The next great scientific breakthrough will probably be to successfully teleport solid objects. Eventually, if all goes well, these successful experiments will open up many possibilities for future teleportation of humans.

Teleportation

But the human body is a very complex creation that contains an enormous number of atoms – which is 7 followed by 27 zeros: 7,000,000,000,000,000,000,000,000,000 along with hydrogen, oxygen, calcium, sulphur and etc. – all perfectly arranged in infinitely more complex pattern than other things.

To ‘beam’ something from one place to another, you have to turn the solid matter of the particle into information, which is sent into destination.

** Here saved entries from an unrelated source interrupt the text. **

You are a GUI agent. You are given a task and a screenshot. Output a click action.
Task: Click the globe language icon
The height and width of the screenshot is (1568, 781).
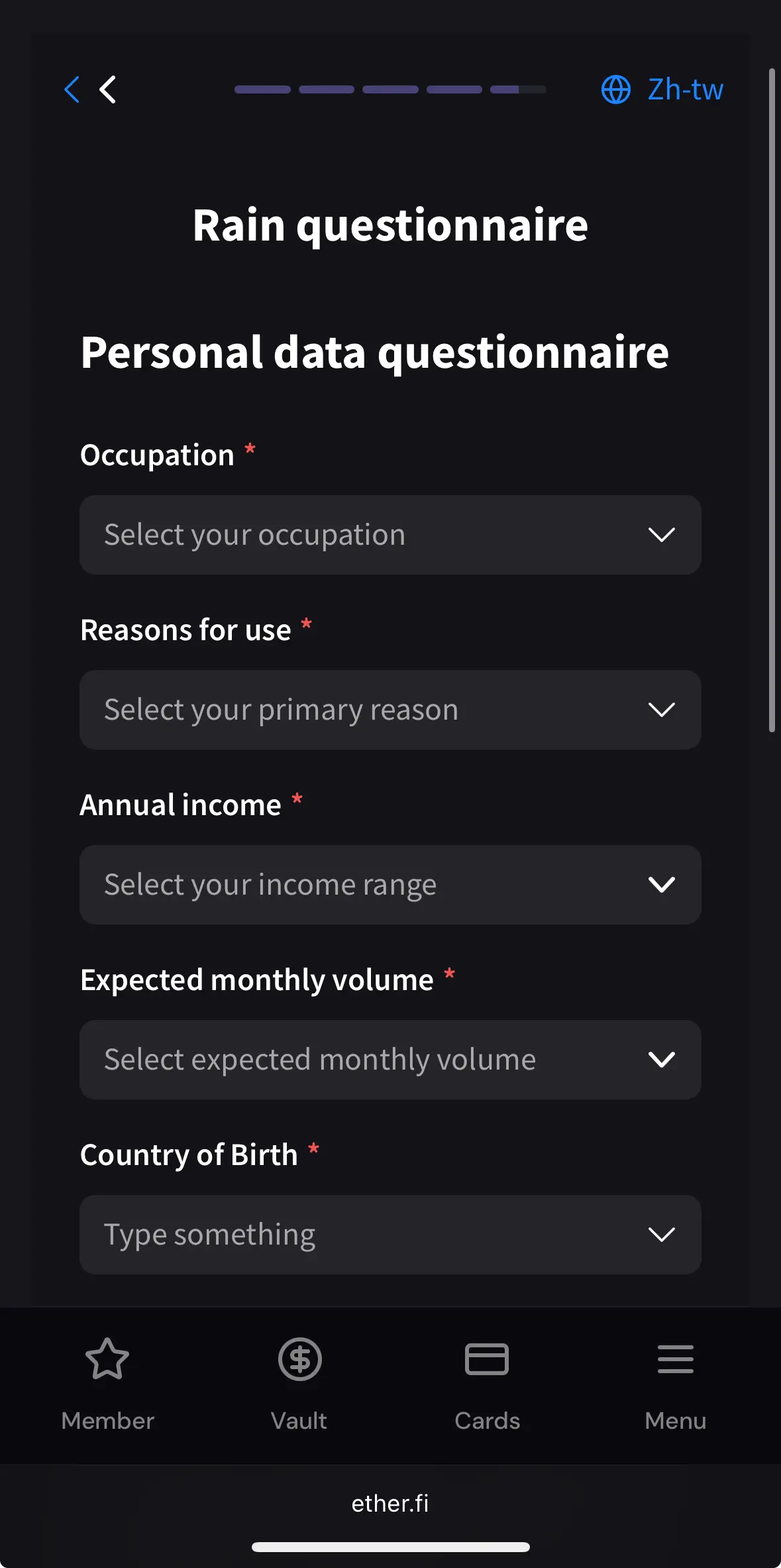point(616,89)
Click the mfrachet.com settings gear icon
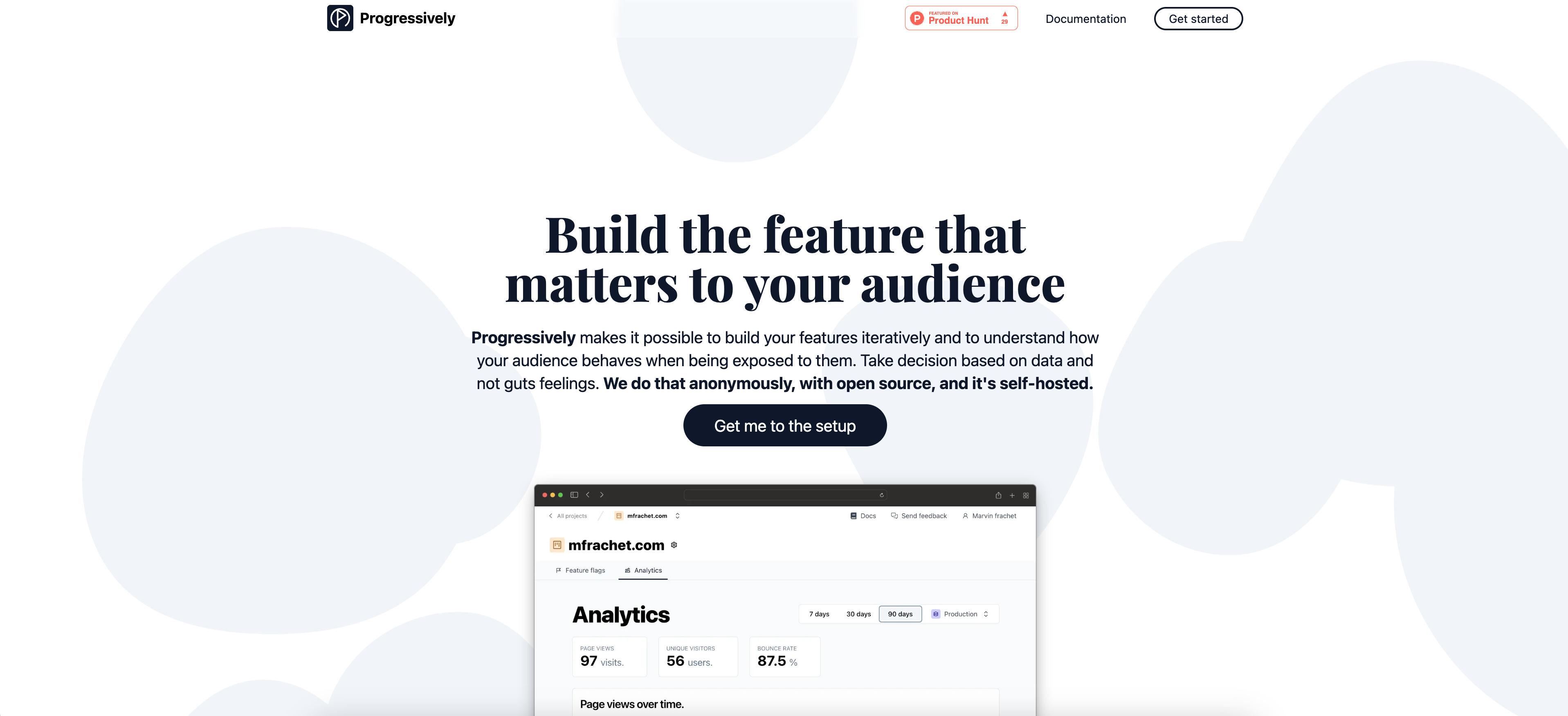Viewport: 1568px width, 716px height. click(x=677, y=545)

When the signal is received, the information is used to create an exact copy at the other end. So now it’s both here and there, and to complete the process the original object must be destroyed, so it isn’t here anymore – it’s there instead.

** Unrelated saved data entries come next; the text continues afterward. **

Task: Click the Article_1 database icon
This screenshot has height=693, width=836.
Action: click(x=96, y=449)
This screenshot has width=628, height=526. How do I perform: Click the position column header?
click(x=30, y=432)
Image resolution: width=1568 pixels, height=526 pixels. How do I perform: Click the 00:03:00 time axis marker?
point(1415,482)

Can you imagine yourself that you’re simultaneously here and there ? So, in the process of quantum teleportation, a human has to be destroyed, at first, which means that the state of the original is totally corrupted.
If you want to be teleported, you have to die first in order to re-appear in another place. You have to go through the process of copying atoms and destroying the original of “you”. Your copy will most probably have all your memories and feelings.

Teleportation

It’s a new “you” but only theoretically, because the entire quantum teleportation process is very complicated and still faces many technical issues on its way to achieve a successful transportation of a human.

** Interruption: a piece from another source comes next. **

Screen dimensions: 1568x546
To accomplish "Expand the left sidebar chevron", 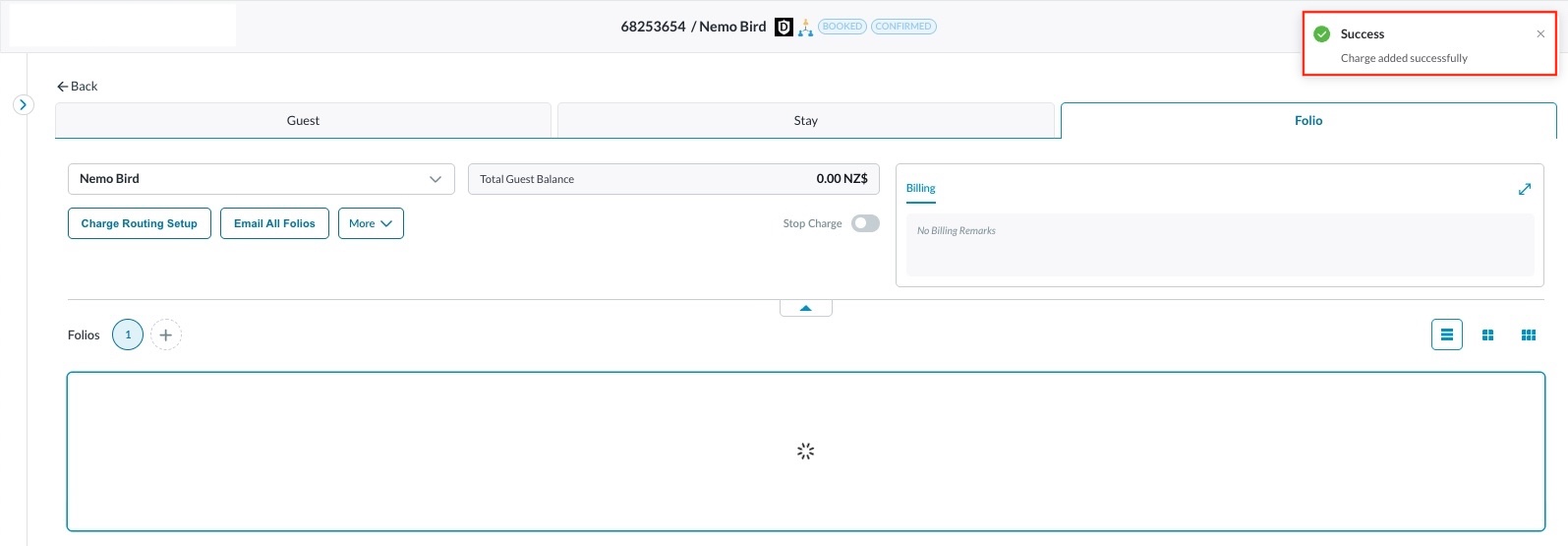I will point(24,104).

In the meantime, we can ponder on some deep, philosophical, ethical and theological questions.

First of all, “What is actually sent?” Is it the original system that is reconstructed at the remote site or merely a copy?

Am I the same person when teleportation has been completed? Will I have exactly the same personality of the original “me”?

What if something goes wrong and “some of me” will stay “here” and the rest of me will be beamed to other side?

What will happen with my memories? Will all my original memories be teleported along with my copy? Also, my consciousness has to be replaced in some other place with a new one exactly the same, so it means my original consciousness automatically ends its existence.

The question is: Will the teleported person really have the same consciousness as the person before dematerialization?

Teleportation also raises other baffling questions about the existence of a “soul” if a person’s body is teleported. If you are teleported to a new location, does your soul also move with you?

Now, we know that quantum teleportation is a fact. It has been achieved in laboratories worldwide and it does not remain within the remit of science fiction, anymore.

So now, it’s time to ask: Is it possible to scale teleportation up so that one day we could teleport people?

How might this new technology begin to affect our lives and the whole world?

Teleportation

For the time being nothing in our current science indicates that we’ll solve the challenge of human teleportation.

According to Lawrence M. Krauss, an internationally renowned theoretical physicist and author of “The Physics of Star Trek” if humans have souls, as many people believe, there may be a problem with this kind of teleportation.

Therefore, given this and several other obstacles, Krauss believes that science won’t be able to teleport anyone anywhere for some time to come.
However, who knows what the future will bring. Progress in teleportation is rapidly accelerating.

In his book “Physics of the Impossible”, an American theoretical physicist, Michio Kaku states that “there is nothing in principle to prevent teleporting an actual person, just as in the science fiction movies, but the technical problems facing such a feat are truly staggering.”

“It takes some of the finest physics laboratories in the world just to create coherence between tiny photons of light and individual atoms.
Creating quantum coherence involving truly macroscopic objects, such as a person, is out of the question for a long time to come. In fact, it will likely take many centuries, or longer, before everyday objects could be teleported- if it’s possible at all!”

See also:

Teleportation technology is without a doubt a fascinating concept; however, one has to ask if this is a crucial necessity for humanity at this point of time.

Earth is a overpopulated and troubled world in which most people live in poverty. Water, food and decent living conditions should be a priority.

If we develop teleportation technology how and by whom will it be used? It seems unlikely you’ll be allowed to teleport from Washington to Tokyo.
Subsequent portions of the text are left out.